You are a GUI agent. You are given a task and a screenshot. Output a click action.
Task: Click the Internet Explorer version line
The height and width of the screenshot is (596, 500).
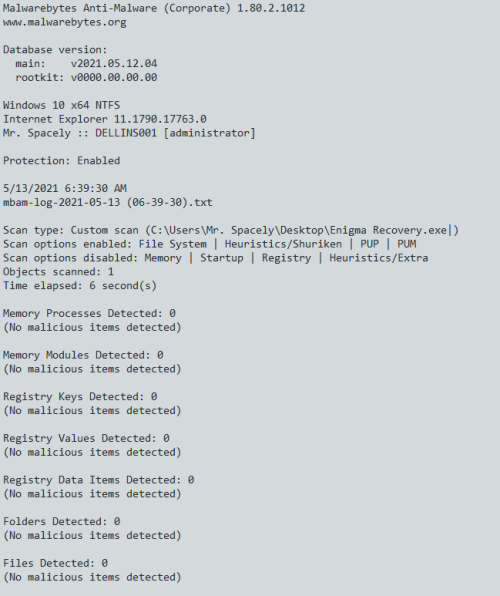click(x=105, y=119)
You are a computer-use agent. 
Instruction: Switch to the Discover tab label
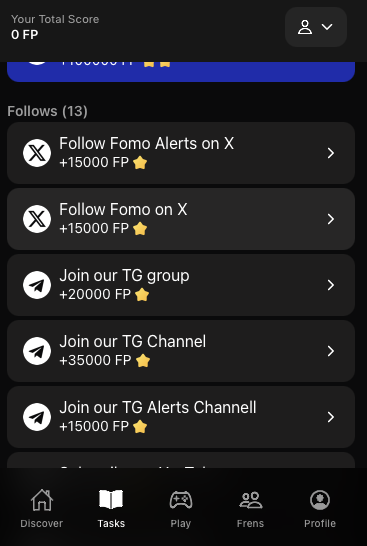click(42, 523)
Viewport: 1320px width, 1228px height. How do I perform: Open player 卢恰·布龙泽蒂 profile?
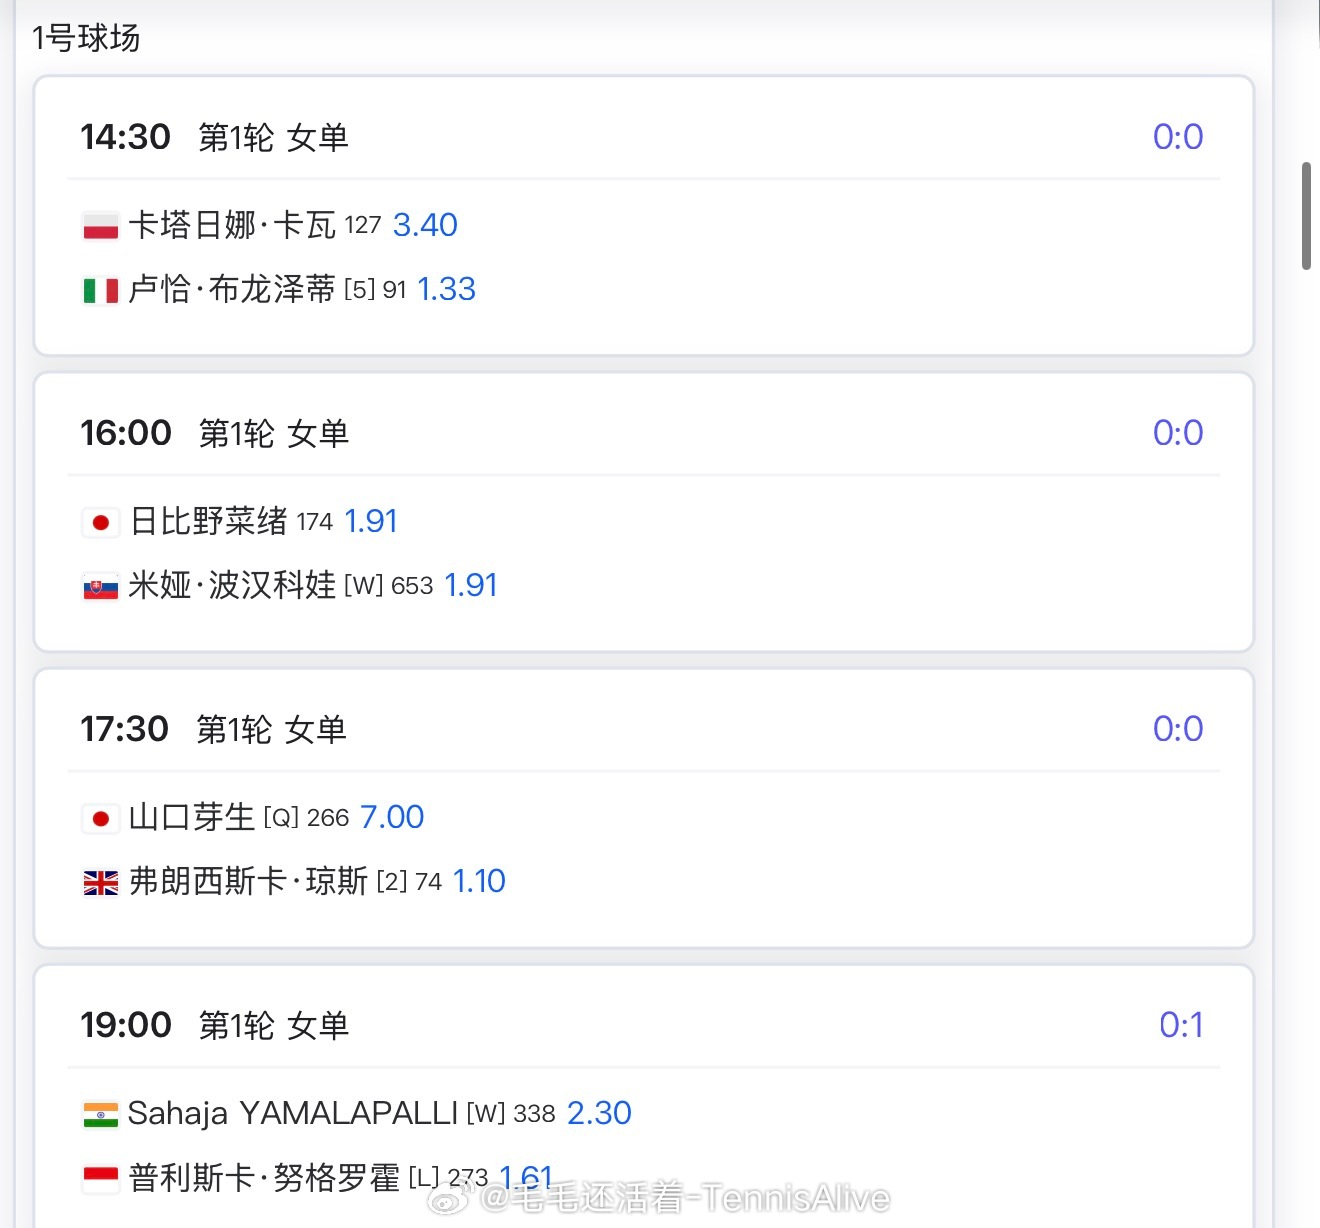click(232, 289)
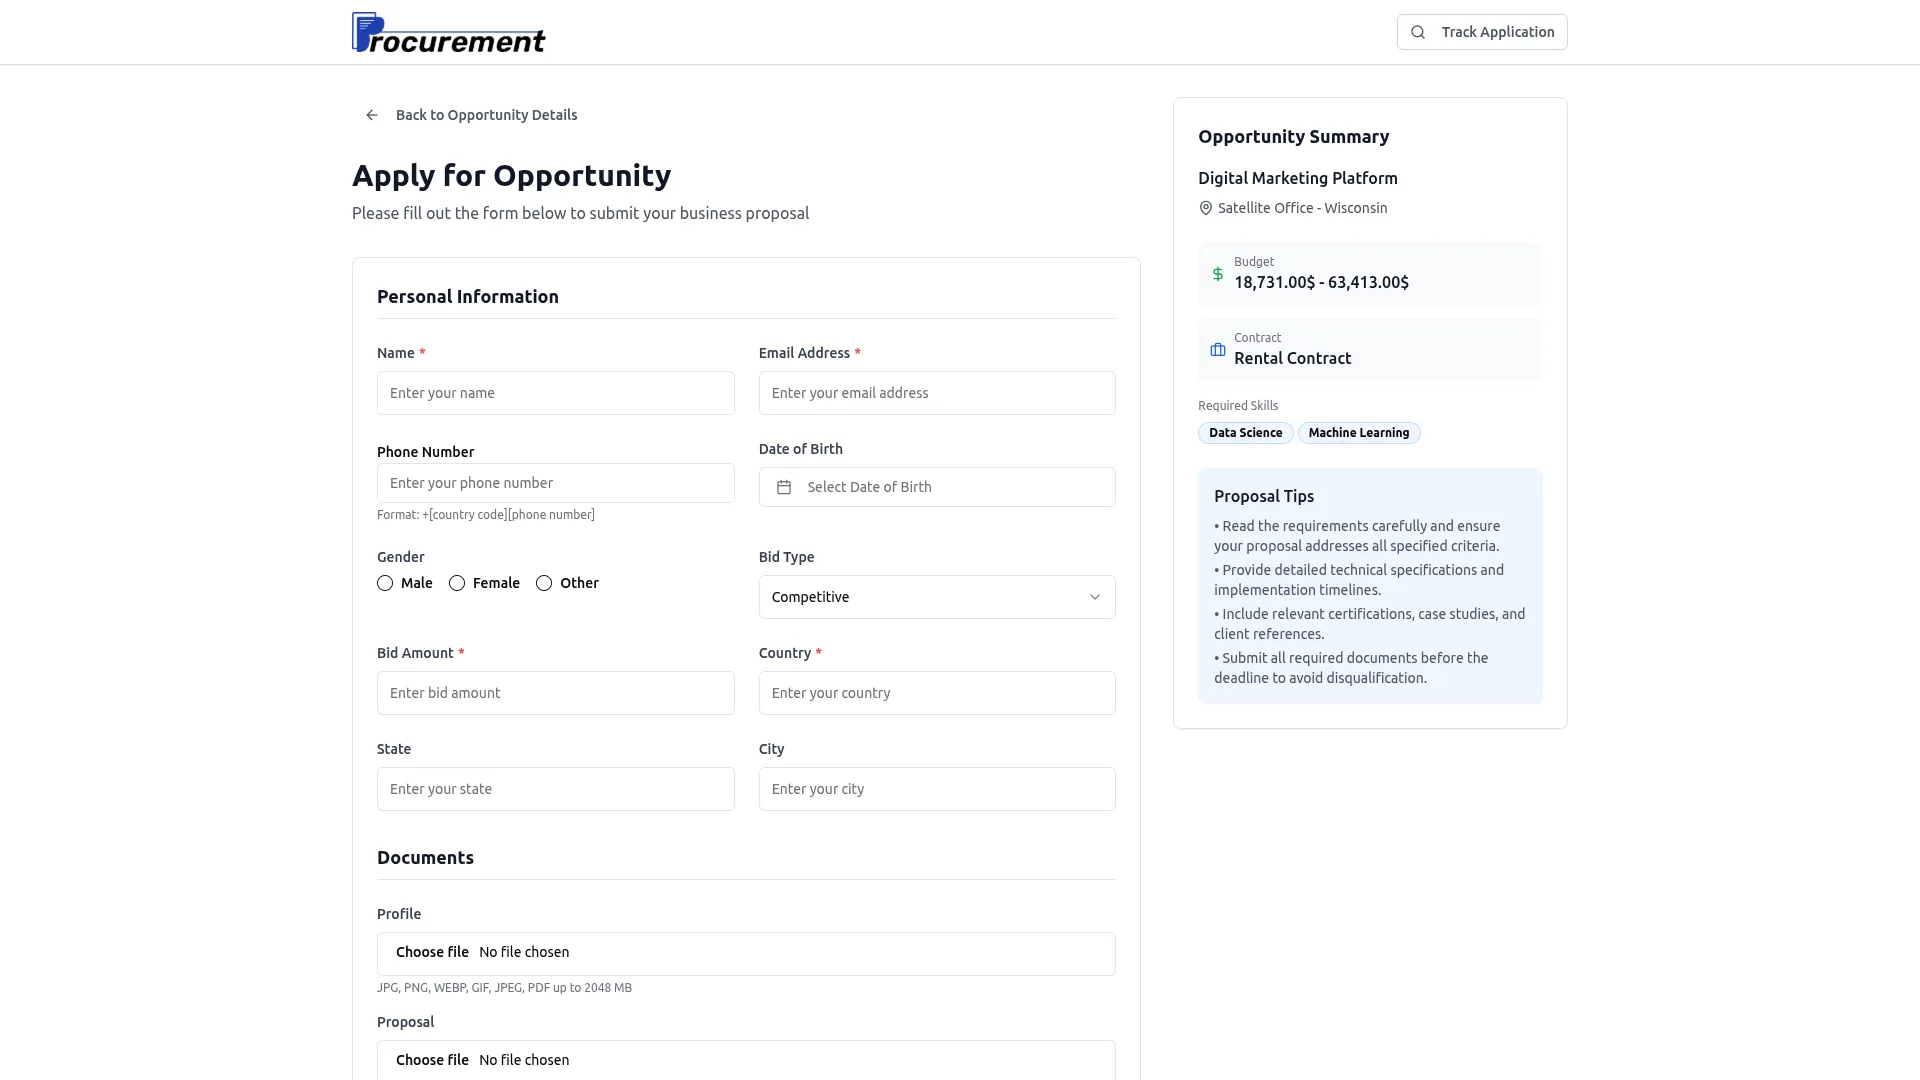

################

#### Written task
Write out every line of the listing above word for word, leaving out the pictures.

#### Finished task
You are a GUI agent. You are given a task and a screenshot. Output a click action.
Task: Click the Internet Explorer version line
The height and width of the screenshot is (596, 500).
click(x=105, y=119)
You are a computer-use agent. 
Instruction: Switch to the Discover tab label
click(42, 523)
Viewport: 1320px width, 1228px height. How do I perform: Open player 卢恰·布龙泽蒂 profile?
click(232, 289)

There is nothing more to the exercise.